Maintenance of adequate system of accounts
Orderly presentation of detailed monthly activities (Income & Expenditures)
Relieve Owner of most details incident to Ownership
Determining and evaluating risk and the most economical protection available in the insurance market, keeping accurate records of policies/arrange renewals in advance keep fire insurance to a minimum by elimination of fire hazards
Maximize rate of return-maintain leverage-adapt the property as a business-balance cash flow against preservation of the value of the property (Keep net operating income high)
Good property Management demands a thorough knowledge of building service and maintenance requirements.

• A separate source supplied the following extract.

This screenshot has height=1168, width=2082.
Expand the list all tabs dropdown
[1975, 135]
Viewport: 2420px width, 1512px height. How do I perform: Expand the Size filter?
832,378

The interests of the Owner and those of the Tenants must be properly balanced: It is in the physical care of the property that the interest of the Owner and those of the Tenant merge: Giving the structure constant care and attention in order that the property may yield the highest possible net return over the life of the building: The Tenants are entitled to reasonable building service performance: Good service generally invites Tenant cooperation and stimulates building use rather than abuse:
Prompt attention to reasonable demands and complaints should be attended to in a timely manner, building good will for not only the Tenant, but the Property Owner, whose interests are @ stake:
Constant attention to heating systems/plumbing/electrical: defects/flaws and hazards in sidewalks/stairs/flooring: roofing OR anywhere in-attention may cause an accident: Preventative maintenance scheduling:
A written management agreement is essential in spelling out clearly the right and obligation o all parties: *the Management Agreement must never obligate the Manager beyond his/her ability, integrity and honesty OR beyond controllable circumstances for which insurance coverage is not readily available.*
A lease is a contract between the landlord (lessor) and the tenant (lessee) in which the tenant agrees to pay a stipulated sum (rent) to the landlord for the use of the premises. The effect of the lease upon the parties is twofold: (1) it determines the legal rights and duties of one to the other, and (2) it serves as a basis for the tax treatment of both parties under the Internal Revenue Code.